== ABOUT THIS TASK ==
In this exercise, reproduce all the entries that follow exactly.

-- THE DATA follows --

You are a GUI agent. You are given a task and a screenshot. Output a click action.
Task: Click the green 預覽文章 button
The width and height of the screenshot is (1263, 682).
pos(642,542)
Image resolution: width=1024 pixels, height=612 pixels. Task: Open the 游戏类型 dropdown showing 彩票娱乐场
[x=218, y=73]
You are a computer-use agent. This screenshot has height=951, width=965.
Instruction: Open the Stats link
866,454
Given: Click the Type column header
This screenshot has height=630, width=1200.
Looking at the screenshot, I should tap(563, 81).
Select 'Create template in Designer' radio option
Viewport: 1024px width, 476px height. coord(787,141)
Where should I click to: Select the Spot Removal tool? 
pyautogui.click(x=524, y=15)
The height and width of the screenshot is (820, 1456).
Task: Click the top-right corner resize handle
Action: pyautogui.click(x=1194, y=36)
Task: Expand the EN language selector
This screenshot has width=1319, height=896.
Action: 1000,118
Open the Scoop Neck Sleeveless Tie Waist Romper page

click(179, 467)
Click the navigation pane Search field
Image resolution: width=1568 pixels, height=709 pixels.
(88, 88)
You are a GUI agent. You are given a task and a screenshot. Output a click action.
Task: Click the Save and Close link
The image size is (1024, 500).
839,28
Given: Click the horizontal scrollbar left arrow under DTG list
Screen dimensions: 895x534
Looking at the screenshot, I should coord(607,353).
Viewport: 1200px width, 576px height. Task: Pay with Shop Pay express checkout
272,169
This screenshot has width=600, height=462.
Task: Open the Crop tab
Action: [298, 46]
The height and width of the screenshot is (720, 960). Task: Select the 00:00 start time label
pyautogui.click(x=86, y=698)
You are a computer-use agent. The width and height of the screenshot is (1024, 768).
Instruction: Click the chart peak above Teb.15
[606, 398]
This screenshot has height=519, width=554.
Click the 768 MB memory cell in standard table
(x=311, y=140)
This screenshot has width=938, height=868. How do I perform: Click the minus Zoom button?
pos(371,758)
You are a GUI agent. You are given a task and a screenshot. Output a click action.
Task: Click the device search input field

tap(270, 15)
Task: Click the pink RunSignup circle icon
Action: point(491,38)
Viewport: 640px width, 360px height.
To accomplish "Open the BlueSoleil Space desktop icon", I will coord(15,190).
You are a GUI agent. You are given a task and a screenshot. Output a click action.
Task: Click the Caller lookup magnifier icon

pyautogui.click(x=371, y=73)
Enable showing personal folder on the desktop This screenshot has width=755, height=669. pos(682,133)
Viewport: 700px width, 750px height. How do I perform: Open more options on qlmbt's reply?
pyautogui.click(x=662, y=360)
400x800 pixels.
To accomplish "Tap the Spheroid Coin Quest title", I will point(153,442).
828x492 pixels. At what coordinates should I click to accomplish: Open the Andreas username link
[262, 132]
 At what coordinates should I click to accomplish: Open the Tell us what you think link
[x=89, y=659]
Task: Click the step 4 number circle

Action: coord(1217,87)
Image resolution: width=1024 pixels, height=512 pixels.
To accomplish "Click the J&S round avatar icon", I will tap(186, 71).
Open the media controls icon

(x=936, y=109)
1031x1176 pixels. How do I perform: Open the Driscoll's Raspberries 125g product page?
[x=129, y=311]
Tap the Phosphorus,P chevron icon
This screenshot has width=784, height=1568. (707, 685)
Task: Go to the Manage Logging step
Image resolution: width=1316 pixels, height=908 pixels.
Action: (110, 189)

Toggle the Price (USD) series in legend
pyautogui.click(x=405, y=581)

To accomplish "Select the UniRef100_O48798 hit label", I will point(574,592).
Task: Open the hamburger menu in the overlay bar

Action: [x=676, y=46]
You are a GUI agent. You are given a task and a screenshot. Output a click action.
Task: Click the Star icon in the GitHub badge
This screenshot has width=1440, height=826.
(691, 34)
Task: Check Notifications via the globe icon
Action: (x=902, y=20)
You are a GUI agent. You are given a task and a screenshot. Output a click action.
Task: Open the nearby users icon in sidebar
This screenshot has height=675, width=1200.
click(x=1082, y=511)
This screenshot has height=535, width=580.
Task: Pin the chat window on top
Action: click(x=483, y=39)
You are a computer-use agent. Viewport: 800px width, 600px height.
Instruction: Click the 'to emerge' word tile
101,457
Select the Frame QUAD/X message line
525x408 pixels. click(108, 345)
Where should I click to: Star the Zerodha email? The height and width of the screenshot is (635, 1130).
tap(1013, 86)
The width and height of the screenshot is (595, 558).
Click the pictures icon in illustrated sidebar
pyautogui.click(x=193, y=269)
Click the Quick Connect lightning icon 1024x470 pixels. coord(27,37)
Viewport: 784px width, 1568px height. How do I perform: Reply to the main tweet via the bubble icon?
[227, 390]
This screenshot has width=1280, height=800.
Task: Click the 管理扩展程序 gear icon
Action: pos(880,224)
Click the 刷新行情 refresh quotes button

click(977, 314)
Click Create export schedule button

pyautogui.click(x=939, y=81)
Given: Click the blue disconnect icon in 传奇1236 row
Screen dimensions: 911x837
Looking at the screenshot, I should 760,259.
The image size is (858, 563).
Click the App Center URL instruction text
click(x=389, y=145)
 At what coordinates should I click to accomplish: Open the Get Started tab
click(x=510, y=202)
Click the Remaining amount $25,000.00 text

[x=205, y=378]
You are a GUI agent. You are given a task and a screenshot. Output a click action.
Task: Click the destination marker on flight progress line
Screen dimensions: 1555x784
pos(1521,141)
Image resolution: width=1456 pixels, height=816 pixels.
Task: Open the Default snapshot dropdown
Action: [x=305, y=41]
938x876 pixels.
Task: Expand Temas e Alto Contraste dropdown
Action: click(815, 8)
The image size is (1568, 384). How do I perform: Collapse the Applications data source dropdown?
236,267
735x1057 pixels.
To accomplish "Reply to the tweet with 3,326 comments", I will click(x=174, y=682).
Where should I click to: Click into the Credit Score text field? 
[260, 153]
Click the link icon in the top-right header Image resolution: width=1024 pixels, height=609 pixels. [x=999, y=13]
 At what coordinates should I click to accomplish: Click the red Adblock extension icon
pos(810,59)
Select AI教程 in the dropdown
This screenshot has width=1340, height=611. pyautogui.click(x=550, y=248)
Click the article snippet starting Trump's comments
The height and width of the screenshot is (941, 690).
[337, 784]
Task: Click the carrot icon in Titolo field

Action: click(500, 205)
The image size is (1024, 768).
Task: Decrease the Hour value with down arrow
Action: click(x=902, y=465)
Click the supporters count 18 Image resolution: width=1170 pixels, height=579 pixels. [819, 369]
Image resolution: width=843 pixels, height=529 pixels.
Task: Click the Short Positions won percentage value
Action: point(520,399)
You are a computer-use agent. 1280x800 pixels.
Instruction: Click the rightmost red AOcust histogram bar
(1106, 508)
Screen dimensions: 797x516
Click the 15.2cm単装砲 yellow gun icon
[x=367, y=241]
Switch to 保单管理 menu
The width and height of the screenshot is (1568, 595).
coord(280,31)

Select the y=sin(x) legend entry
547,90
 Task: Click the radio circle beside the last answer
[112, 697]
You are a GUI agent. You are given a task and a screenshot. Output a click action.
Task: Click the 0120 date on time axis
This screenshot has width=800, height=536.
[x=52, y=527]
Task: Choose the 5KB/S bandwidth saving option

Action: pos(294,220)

-- THE DATA concluded --

== ANSWER SPACE ==
You are a GUI agent. You are given a task and a screenshot. Output a click action.
Task: Click the green 預覽文章 button
The width and height of the screenshot is (1263, 682).
pos(642,542)
Image resolution: width=1024 pixels, height=612 pixels. Task: Open the 游戏类型 dropdown showing 彩票娱乐场
[x=218, y=73]
You are a computer-use agent. This screenshot has height=951, width=965.
Instruction: Open the Stats link
866,454
Given: Click the Type column header
This screenshot has height=630, width=1200.
Looking at the screenshot, I should tap(563, 81).
Select 'Create template in Designer' radio option
Viewport: 1024px width, 476px height. coord(787,141)
Where should I click to: Select the Spot Removal tool? 
pyautogui.click(x=524, y=15)
The height and width of the screenshot is (820, 1456).
Task: Click the top-right corner resize handle
Action: pyautogui.click(x=1194, y=36)
Task: Expand the EN language selector
This screenshot has width=1319, height=896.
Action: 1000,118
Open the Scoop Neck Sleeveless Tie Waist Romper page

click(179, 467)
Click the navigation pane Search field
Image resolution: width=1568 pixels, height=709 pixels.
(88, 88)
You are a GUI agent. You are given a task and a screenshot. Output a click action.
Task: Click the Save and Close link
The image size is (1024, 500).
839,28
Given: Click the horizontal scrollbar left arrow under DTG list
Screen dimensions: 895x534
Looking at the screenshot, I should coord(607,353).
Viewport: 1200px width, 576px height. Task: Pay with Shop Pay express checkout
272,169
This screenshot has width=600, height=462.
Task: Open the Crop tab
Action: [298, 46]
The height and width of the screenshot is (720, 960). Task: Select the 00:00 start time label
pyautogui.click(x=86, y=698)
You are a computer-use agent. The width and height of the screenshot is (1024, 768).
Instruction: Click the chart peak above Teb.15
[606, 398]
This screenshot has height=519, width=554.
Click the 768 MB memory cell in standard table
(x=311, y=140)
This screenshot has width=938, height=868. How do I perform: Click the minus Zoom button?
pos(371,758)
You are a GUI agent. You are given a task and a screenshot. Output a click action.
Task: Click the device search input field

tap(270, 15)
Task: Click the pink RunSignup circle icon
Action: point(491,38)
Viewport: 640px width, 360px height.
To accomplish "Open the BlueSoleil Space desktop icon", I will coord(15,190).
You are a GUI agent. You are given a task and a screenshot. Output a click action.
Task: Click the Caller lookup magnifier icon

pyautogui.click(x=371, y=73)
Enable showing personal folder on the desktop This screenshot has width=755, height=669. pos(682,133)
Viewport: 700px width, 750px height. How do I perform: Open more options on qlmbt's reply?
pyautogui.click(x=662, y=360)
400x800 pixels.
To accomplish "Tap the Spheroid Coin Quest title", I will point(153,442).
828x492 pixels. At what coordinates should I click to accomplish: Open the Andreas username link
[262, 132]
 At what coordinates should I click to accomplish: Open the Tell us what you think link
[x=89, y=659]
Task: Click the step 4 number circle

Action: coord(1217,87)
Image resolution: width=1024 pixels, height=512 pixels.
To accomplish "Click the J&S round avatar icon", I will tap(186, 71).
Open the media controls icon

(x=936, y=109)
1031x1176 pixels. How do I perform: Open the Driscoll's Raspberries 125g product page?
[x=129, y=311]
Tap the Phosphorus,P chevron icon
This screenshot has width=784, height=1568. (707, 685)
Task: Go to the Manage Logging step
Image resolution: width=1316 pixels, height=908 pixels.
Action: (110, 189)

Toggle the Price (USD) series in legend
pyautogui.click(x=405, y=581)

To accomplish "Select the UniRef100_O48798 hit label", I will point(574,592).
Task: Open the hamburger menu in the overlay bar

Action: [x=676, y=46]
You are a GUI agent. You are given a task and a screenshot. Output a click action.
Task: Click the Star icon in the GitHub badge
This screenshot has width=1440, height=826.
(691, 34)
Task: Check Notifications via the globe icon
Action: (x=902, y=20)
You are a GUI agent. You are given a task and a screenshot. Output a click action.
Task: Open the nearby users icon in sidebar
This screenshot has height=675, width=1200.
click(x=1082, y=511)
This screenshot has height=535, width=580.
Task: Pin the chat window on top
Action: click(x=483, y=39)
You are a computer-use agent. Viewport: 800px width, 600px height.
Instruction: Click the 'to emerge' word tile
101,457
Select the Frame QUAD/X message line
525x408 pixels. click(108, 345)
Where should I click to: Star the Zerodha email? The height and width of the screenshot is (635, 1130).
tap(1013, 86)
The width and height of the screenshot is (595, 558).
Click the pictures icon in illustrated sidebar
pyautogui.click(x=193, y=269)
Click the Quick Connect lightning icon 1024x470 pixels. coord(27,37)
Viewport: 784px width, 1568px height. How do I perform: Reply to the main tweet via the bubble icon?
[227, 390]
This screenshot has width=1280, height=800.
Task: Click the 管理扩展程序 gear icon
Action: pos(880,224)
Click the 刷新行情 refresh quotes button

click(977, 314)
Click Create export schedule button

pyautogui.click(x=939, y=81)
Given: Click the blue disconnect icon in 传奇1236 row
Screen dimensions: 911x837
Looking at the screenshot, I should 760,259.
The image size is (858, 563).
Click the App Center URL instruction text
click(x=389, y=145)
 At what coordinates should I click to accomplish: Open the Get Started tab
click(x=510, y=202)
Click the Remaining amount $25,000.00 text

[x=205, y=378]
You are a GUI agent. You are given a task and a screenshot. Output a click action.
Task: Click the destination marker on flight progress line
Screen dimensions: 1555x784
pos(1521,141)
Image resolution: width=1456 pixels, height=816 pixels.
Task: Open the Default snapshot dropdown
Action: [x=305, y=41]
938x876 pixels.
Task: Expand Temas e Alto Contraste dropdown
Action: click(815, 8)
The image size is (1568, 384). How do I perform: Collapse the Applications data source dropdown?
236,267
735x1057 pixels.
To accomplish "Reply to the tweet with 3,326 comments", I will click(x=174, y=682).
Where should I click to: Click into the Credit Score text field? 
[260, 153]
Click the link icon in the top-right header Image resolution: width=1024 pixels, height=609 pixels. [x=999, y=13]
 At what coordinates should I click to accomplish: Click the red Adblock extension icon
pos(810,59)
Select AI教程 in the dropdown
This screenshot has width=1340, height=611. pyautogui.click(x=550, y=248)
Click the article snippet starting Trump's comments
The height and width of the screenshot is (941, 690).
[337, 784]
Task: Click the carrot icon in Titolo field

Action: click(500, 205)
The image size is (1024, 768).
Task: Decrease the Hour value with down arrow
Action: click(x=902, y=465)
Click the supporters count 18 Image resolution: width=1170 pixels, height=579 pixels. [819, 369]
Image resolution: width=843 pixels, height=529 pixels.
Task: Click the Short Positions won percentage value
Action: point(520,399)
You are a computer-use agent. 1280x800 pixels.
Instruction: Click the rightmost red AOcust histogram bar
(1106, 508)
Screen dimensions: 797x516
Click the 15.2cm単装砲 yellow gun icon
[x=367, y=241]
Switch to 保单管理 menu
The width and height of the screenshot is (1568, 595).
coord(280,31)

Select the y=sin(x) legend entry
547,90
 Task: Click the radio circle beside the last answer
[112, 697]
You are a GUI agent. You are given a task and a screenshot. Output a click action.
Task: Click the 0120 date on time axis
This screenshot has width=800, height=536.
[x=52, y=527]
Task: Choose the 5KB/S bandwidth saving option

Action: pos(294,220)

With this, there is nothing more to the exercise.